Is unity uses rendering from the cpu or gpu ?
Answer by aldonaletto · Jul 01, 2017 at 05:59 PM
The GPU does the hard work. All objects that are going to be rendered are ultimately meshes composed by lots of triangles and some textures used to paint them (and to add some details, like bump maps, occlusion maps etc.). Unity (CPU) selects which objects are candidates to be rendered, then sends them one by one to the GPU: for each object, Unity sets up the shaders and textures and starts feeding the GPU with the vertices, triangles, normals and other attributes associated to the vertices. The actual rendering is done by the GPU, where the shader calculates the coordinates of each visible triangle on the screen (vertex section) and paints the triangle according to the textures and lighting (fragment section).
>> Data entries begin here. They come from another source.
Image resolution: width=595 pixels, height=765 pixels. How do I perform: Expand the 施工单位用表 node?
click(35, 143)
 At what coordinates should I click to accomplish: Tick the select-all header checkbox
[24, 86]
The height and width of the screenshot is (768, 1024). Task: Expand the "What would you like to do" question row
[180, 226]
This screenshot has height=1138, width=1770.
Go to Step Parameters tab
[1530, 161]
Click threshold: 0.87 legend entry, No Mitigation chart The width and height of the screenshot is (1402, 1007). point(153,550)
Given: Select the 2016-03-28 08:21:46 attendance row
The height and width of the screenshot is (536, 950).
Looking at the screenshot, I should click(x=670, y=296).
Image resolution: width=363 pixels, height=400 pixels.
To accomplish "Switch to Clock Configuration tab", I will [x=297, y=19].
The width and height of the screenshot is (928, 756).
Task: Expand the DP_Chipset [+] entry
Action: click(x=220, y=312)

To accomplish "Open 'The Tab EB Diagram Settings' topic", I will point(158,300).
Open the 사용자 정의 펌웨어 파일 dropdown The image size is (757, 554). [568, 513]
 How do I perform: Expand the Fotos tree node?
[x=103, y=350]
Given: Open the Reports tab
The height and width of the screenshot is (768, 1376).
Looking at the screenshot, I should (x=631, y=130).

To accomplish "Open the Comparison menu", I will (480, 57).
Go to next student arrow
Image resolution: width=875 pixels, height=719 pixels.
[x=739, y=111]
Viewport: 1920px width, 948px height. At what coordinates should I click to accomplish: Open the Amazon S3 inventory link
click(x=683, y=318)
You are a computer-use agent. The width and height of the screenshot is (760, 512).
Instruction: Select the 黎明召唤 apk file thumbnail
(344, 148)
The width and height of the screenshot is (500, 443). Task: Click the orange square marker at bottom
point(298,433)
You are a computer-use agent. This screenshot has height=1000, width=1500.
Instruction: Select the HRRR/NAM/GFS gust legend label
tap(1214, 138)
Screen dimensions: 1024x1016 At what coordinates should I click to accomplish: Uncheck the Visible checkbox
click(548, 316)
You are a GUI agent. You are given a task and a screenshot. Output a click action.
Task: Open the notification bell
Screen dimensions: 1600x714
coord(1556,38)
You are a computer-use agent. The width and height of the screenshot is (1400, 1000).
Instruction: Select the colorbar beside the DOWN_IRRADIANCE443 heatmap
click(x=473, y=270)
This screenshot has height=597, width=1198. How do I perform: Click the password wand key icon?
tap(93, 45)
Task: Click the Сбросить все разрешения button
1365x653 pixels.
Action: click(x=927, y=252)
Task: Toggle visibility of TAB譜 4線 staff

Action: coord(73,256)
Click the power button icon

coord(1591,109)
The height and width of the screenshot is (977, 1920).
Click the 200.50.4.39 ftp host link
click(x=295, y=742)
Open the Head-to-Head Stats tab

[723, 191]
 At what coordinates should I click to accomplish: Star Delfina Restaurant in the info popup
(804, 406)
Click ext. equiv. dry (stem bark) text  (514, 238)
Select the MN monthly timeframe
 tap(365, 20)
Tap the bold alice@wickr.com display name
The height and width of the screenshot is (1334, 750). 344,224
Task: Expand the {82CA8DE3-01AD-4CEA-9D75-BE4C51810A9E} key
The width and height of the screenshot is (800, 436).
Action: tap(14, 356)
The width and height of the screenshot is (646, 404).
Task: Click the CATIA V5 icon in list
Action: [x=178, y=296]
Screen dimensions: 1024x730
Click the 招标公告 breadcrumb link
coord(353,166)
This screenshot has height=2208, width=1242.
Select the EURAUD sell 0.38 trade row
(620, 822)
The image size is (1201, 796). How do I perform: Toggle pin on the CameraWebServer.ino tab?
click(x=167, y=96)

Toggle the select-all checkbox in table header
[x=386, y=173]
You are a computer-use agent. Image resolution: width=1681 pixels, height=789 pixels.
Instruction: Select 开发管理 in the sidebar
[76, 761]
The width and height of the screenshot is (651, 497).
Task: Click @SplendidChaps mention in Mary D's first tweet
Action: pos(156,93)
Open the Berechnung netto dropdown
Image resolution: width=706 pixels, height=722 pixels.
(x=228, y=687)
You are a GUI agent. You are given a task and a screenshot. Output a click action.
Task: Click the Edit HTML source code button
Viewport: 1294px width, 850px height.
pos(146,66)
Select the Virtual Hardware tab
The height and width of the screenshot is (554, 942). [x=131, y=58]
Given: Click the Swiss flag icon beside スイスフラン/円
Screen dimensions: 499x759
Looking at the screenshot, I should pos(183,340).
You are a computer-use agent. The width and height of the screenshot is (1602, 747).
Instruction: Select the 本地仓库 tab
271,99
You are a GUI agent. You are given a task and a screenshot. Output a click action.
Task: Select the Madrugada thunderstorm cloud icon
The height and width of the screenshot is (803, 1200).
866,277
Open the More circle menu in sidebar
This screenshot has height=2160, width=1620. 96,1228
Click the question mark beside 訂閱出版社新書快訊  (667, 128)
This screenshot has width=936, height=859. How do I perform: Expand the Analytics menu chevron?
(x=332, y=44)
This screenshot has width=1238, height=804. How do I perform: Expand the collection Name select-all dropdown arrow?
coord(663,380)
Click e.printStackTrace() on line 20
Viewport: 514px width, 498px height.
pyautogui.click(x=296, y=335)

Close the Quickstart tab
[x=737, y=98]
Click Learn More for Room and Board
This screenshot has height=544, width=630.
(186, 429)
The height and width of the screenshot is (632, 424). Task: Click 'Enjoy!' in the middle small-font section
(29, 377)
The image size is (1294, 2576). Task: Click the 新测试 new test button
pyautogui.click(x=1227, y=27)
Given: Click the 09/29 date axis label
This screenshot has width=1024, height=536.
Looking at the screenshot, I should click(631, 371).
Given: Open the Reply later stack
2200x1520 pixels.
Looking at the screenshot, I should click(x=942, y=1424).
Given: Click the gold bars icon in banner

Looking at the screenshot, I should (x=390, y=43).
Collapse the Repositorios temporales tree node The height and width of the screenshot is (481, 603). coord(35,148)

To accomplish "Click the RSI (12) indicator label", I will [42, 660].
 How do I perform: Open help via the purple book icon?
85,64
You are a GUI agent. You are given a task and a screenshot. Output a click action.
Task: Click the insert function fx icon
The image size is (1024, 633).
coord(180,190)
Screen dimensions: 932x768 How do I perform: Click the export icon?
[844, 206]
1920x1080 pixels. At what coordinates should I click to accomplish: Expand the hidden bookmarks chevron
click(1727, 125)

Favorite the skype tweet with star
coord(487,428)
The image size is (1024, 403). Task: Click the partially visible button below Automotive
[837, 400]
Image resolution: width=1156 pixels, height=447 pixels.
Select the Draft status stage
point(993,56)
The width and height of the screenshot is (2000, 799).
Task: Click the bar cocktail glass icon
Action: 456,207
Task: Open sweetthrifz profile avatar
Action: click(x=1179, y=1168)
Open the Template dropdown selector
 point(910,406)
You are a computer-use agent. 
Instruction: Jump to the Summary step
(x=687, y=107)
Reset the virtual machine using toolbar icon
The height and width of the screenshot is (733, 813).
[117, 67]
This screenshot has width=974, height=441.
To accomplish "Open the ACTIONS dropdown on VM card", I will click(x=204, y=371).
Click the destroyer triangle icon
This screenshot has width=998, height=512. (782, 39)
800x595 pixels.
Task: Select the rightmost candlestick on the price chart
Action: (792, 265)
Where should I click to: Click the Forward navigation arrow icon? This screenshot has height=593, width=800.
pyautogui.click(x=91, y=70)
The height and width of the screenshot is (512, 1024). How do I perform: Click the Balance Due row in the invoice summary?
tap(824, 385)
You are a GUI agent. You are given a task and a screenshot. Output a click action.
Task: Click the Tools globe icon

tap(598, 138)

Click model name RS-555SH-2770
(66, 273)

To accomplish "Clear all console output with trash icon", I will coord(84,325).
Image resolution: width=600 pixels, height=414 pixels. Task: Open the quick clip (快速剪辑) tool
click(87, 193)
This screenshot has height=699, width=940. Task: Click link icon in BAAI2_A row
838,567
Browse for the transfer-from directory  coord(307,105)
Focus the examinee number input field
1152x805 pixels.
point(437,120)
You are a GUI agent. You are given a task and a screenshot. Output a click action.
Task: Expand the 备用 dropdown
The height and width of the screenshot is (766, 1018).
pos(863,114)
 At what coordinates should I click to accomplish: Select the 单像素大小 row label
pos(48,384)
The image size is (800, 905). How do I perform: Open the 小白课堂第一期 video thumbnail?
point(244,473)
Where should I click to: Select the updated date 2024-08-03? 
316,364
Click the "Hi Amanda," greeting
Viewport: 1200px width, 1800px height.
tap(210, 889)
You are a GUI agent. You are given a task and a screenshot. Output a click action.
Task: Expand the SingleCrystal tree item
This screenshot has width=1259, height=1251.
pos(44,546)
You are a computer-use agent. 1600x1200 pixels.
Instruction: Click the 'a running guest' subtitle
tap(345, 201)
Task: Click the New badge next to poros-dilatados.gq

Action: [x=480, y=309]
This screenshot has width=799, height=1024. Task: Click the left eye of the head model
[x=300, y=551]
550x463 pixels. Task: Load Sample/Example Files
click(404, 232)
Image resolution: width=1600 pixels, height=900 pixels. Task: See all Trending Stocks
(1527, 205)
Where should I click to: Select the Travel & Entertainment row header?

This process is repeated every frame for each active camera, and then the resulting buffer (where stuff actually is rendered) is finally transferred to the screen (kind of: some cameras may render to other buffers in order to create effects like reflections, ambient lighting, post processing etc.)
Answer by tanoshimi · Jul 01, 2017 at 01:40 PM
Both/Either. You can create meshes in code on the CPU, or in a geometry shader on the GPU. You can batch instances on the CPU, or using instancing on the GPU. You can perform calculations on the CPU or in a compute shader on the GPU....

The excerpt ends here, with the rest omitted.